San José María era de Barbastro y yo, qué casualidad, estuve ocho años allí, cuando aprobé la oposición de CAMPSA, la antigua compañía petrolífera del monopolio de petróleos donde trabajé por un tiempo de treinta años hasta que lo dejé para dedicarme a lo que quería, como escribir que era mi verdadera pasiòn. Yo, entonces, no tenía ni idea de quién era el tal José María Escrivá, pero cuando regresé a Zamora pronto tuve contacto con estas amigas y ellas fueron las que me iniciaron en las costumbres opusdeistas: rosarios, misas, romerías, películas, charletas.......todo era así y yo, entonces, me adaptaba bien a aquellas actividades que, menos mal, alternaba con muchísimas otras.

Pero pasó el tiempo y aquello se me quedó un poco obsoleto y pacato. Dejé de acudir al pisito pues me sentía rara. Las últimas veces me sentía como una burra en un garage. Dios mío, me decía, pero ¿qué estoy haciendo yo aquí? Y poco a poco fui desapareciendo y poco a poco, también, me di cuenta de que estas amigas, en concreto una de ellas que era la me llamaba siempre, fue dejando de llamarme hasta que nuestra amistad fue desapareciendo. La amistad, suelo decir yo misma, hay que cultivarla, hay que que protegerla, hay que mimarla, porque si no acaba muriendo. Como muere el amor del bebe por la madre que lo abandona. La amistad, como al amor, hay que alimentarla a diario.

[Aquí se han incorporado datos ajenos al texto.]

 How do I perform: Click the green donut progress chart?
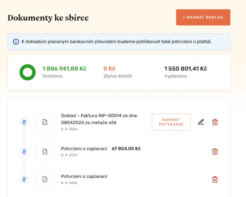27,72
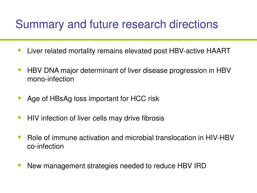Viewport: 257px width, 193px height.
Task: Click the words 'HBV-active HAART' in first bullet
Action: pos(200,51)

Y en esta situación me encuentro cada vez que veo a estas amigas que ya no lo son, al menos, ya no las siento como amigas. Ayer, tras seis meses sin vernos y sin hablar, nos reunimos en un pequeño café para hablar de las mismas tonterías de siempre. Salió a relucir el libro de un conocido zamorano que lo titula "El olor del coche de mi padre". Ellas no lo han leído pero yo sí y les dije que me había decepcionado la parcialidad con la que habla de la sociedad zamorana de los años 60. Sólo hablaba de las familias rimbombantes de la època. Sólo cita los nombres de aquellos con los que él se relacionó dejando al resto en el más puro anonimato. Incluso, en la presentación del libro habló hasta con desdén de la "pobre gente" que le llevaban pollos por Navidad a su padre, que era médico, pero no merecieron que se les nombrara. Les comenté que el libro, al discriminar a las clases menos importantes pierde credibilidad. Sinceramente no me gustó. A ellas les pareció normal porque el autor no se relacionaba con nadie más que con los de su clase. Una de ellas arguyó, incluso, que su madre no la dejaba que se relacionara con las chicas que venían de los pueblos, con las que vivìan en barrios periféricos.

Me fui de la reunión furiosa diciéndome a mí misma que es la última vez que quedo con ellas.